Elastography is an imaging technique that uses tissue mechanical properties as the source of contrast. Advantages of elastography include the capability to quantify the elastic properties associated with disease and to provide a measure of the spatial distribution of elastic properties within organs to localize regions of altered stiffness. Many elastographic imaging techniques rely on measuring the displacements of tissue via the application of an external force on the tissue. The stiffness distribution is calculated based on the principle that the displacements exhibited by tissues in the presence of a force are determined by the underlying elastic properties. Ultrasound and magnetic resonance imaging (MRI) are both capable of resolving tissue displacements for elastography, and are both being developed in parallel for tissue stiffness imaging. Ultrasound techniques are typically based on tracking the displacement of scatterers along the direction of the ultrasound beam upon manual compression of tissue with a transducer. The technique is limited to measuring static elastic properties and is dependent on the operator.

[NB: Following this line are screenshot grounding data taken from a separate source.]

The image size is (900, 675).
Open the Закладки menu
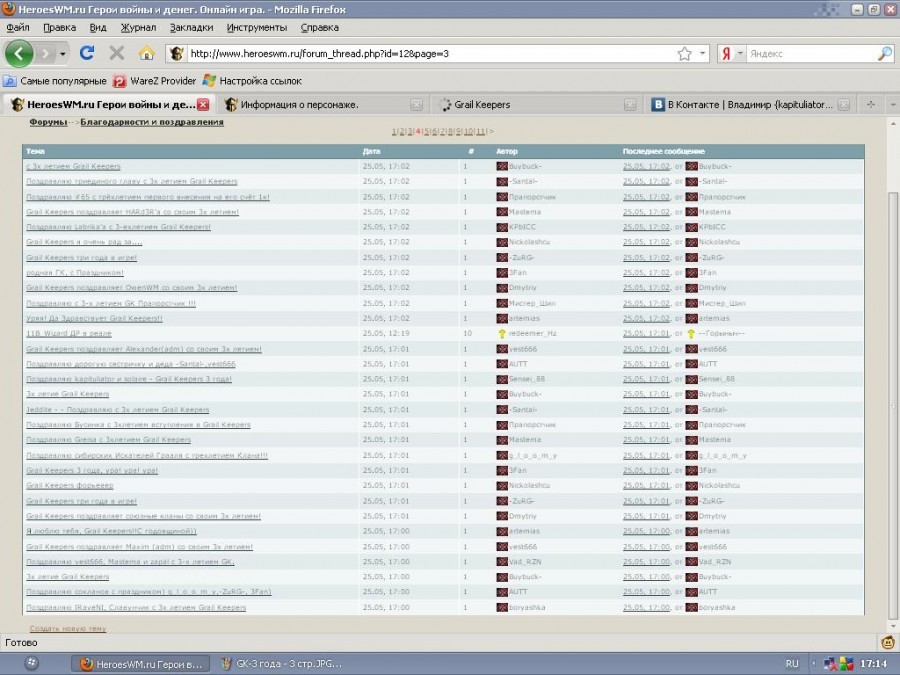coord(191,28)
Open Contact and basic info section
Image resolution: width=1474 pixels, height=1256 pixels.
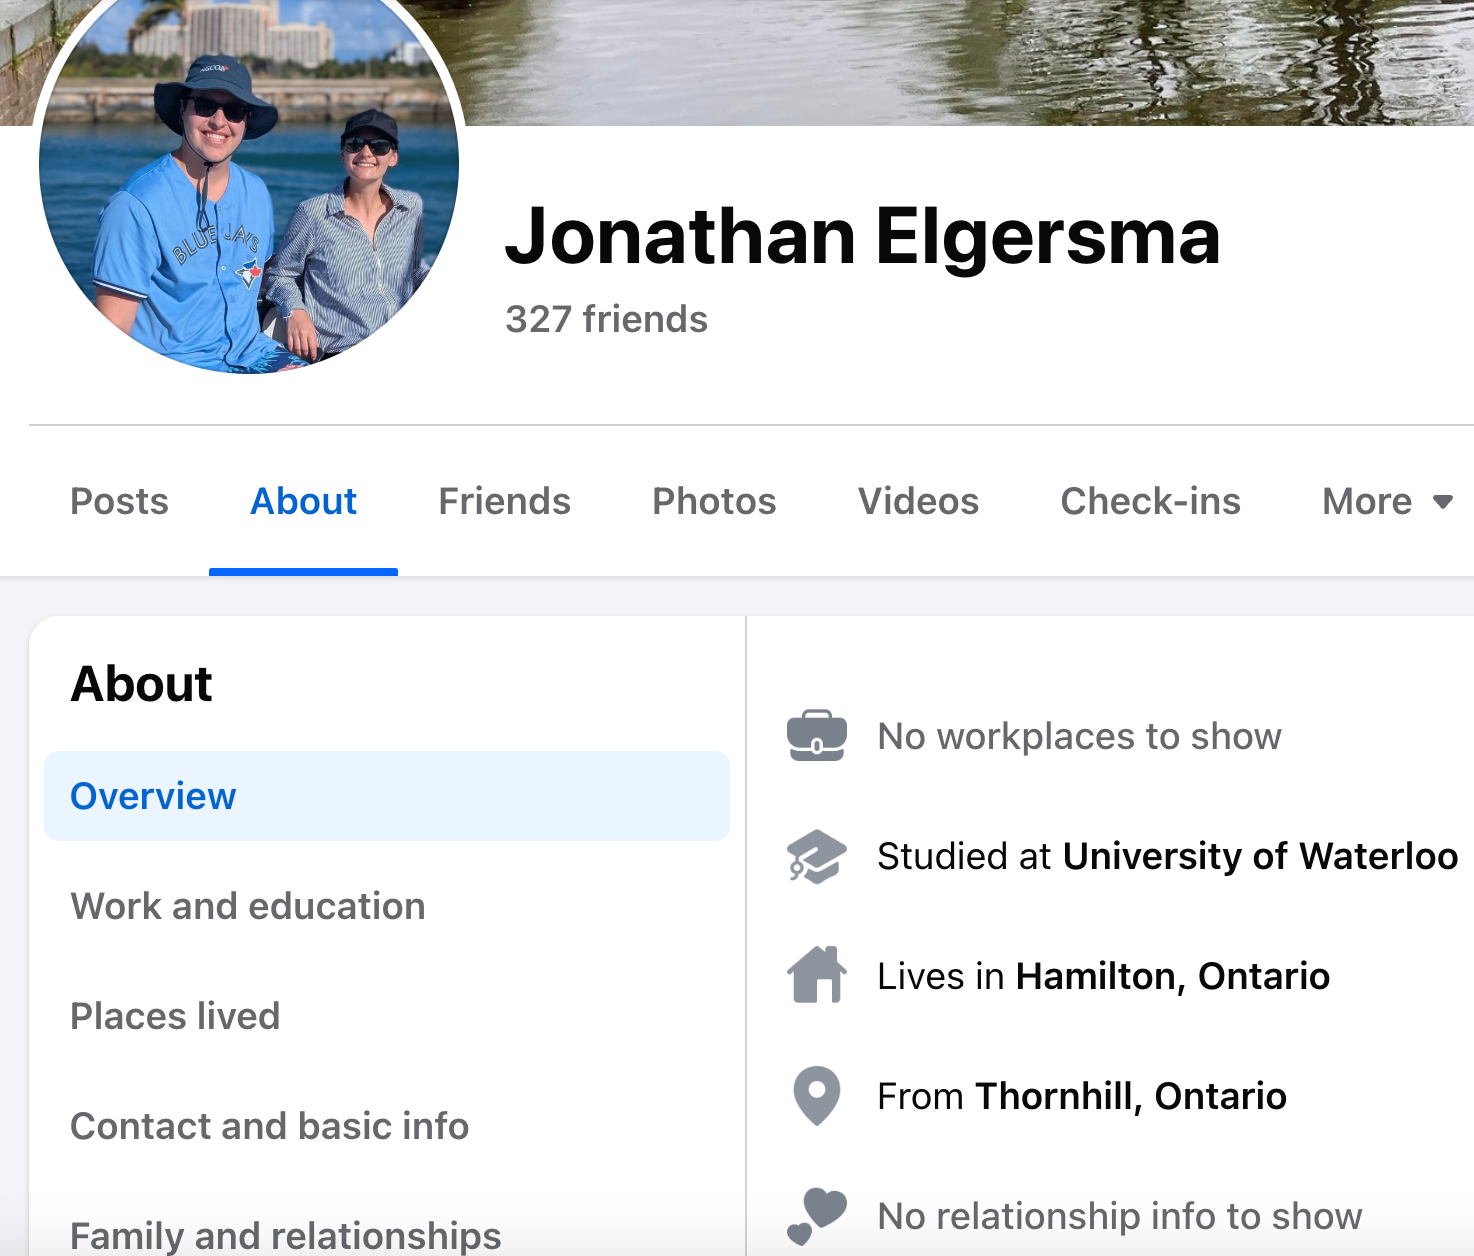point(269,1126)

Magnetic resonance elastography (MRE) is a promising technique that involves application of vibration using a mechanical actuator and measuring the resulting tissue motion using phase-contrast MRI sequences capable of resolving particle displacement in all three dimensions. Dynamic mechanical properties are measured by generating shear waves in the frequency range of 50-1000 Hz. These wave images are used to calculate elastograms, or stiffness maps, in tissue, which can be used as diagnostic tools.

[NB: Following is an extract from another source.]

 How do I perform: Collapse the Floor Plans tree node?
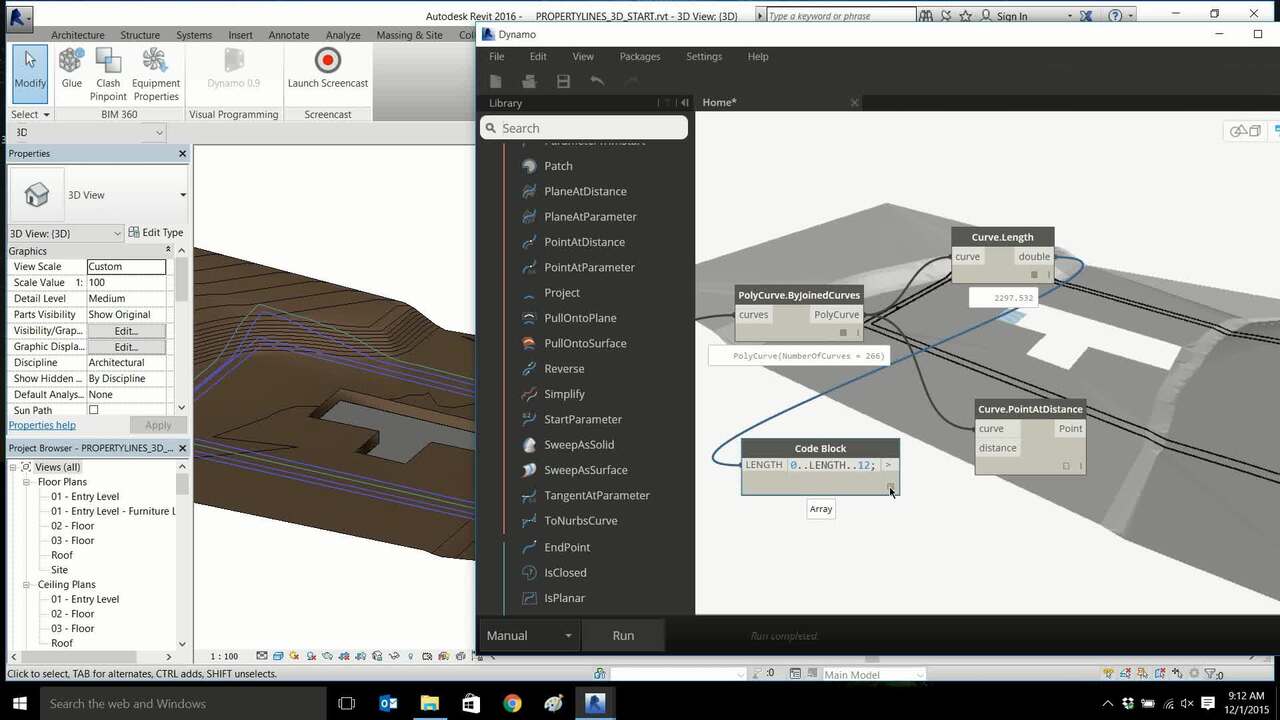pyautogui.click(x=28, y=482)
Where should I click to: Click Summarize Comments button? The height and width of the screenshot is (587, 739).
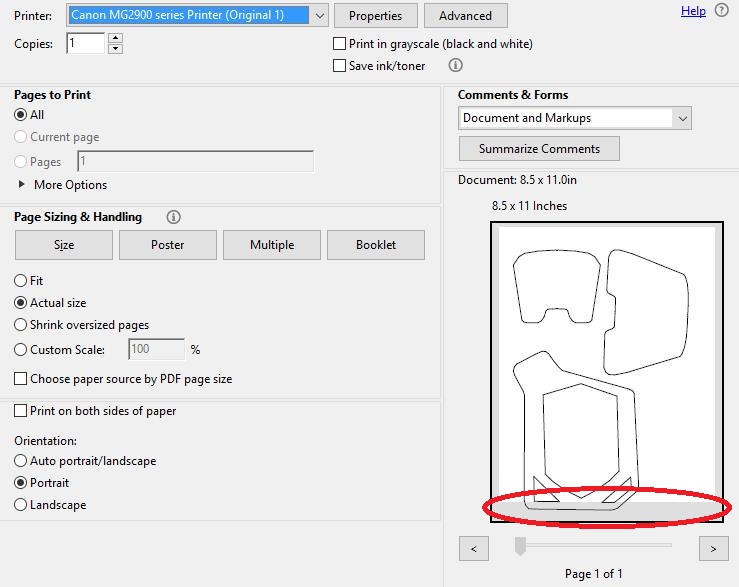click(539, 149)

The source of mechanical vibration in MRE is typically applied at the external surface of the body, causing mechanical shear waves to propagate into the body. Unfortunately, shear waves are highly attenuated in the body and are typically limited to less than 10 cm of penetration at frequencies between 50-60 Hz. In addition, the low frequencies used to achieve sufficient penetration result in longer shear wavelengths in tissue that result in lower spatial resolution elastograms.
It is therefore desirable to adapt MRE for the imaging of deep-seated organs at diagnostically viable spatial resolutions. Recently, a system for performing MRE was disclosed by Smith in U.S. Pat. No. 6,862,468, in which an ultrasonic transducer is mounted at the distal end of a catheter. The catheter is inserted into the subject and shear waves are generated locally at the distal end of the catheter by the ultrasonic transducer. MRI images of the resulting shear waves are processed to obtain an elastograph.
While this approach provides an initial step in the development of intracorporeal MRE, it suffers from the disadvantage of requiring that the ultrasonic transducer be mounted and powered at the distal end of the catheter (i.e. the end of the catheter that resides within the subject during imaging). This requirement adds significant complexity to the design of the system and necessitates powering the transducer by electrical leads integrated axially along the catheter. Such an arrangement is costly to produce, may be prone to an increased failure rate, and may also generate unwanted signal artifacts.
What is therefore required is a simple MRE system that does not require the incorporation of an active transduction device at the distal end of a catheter or probe.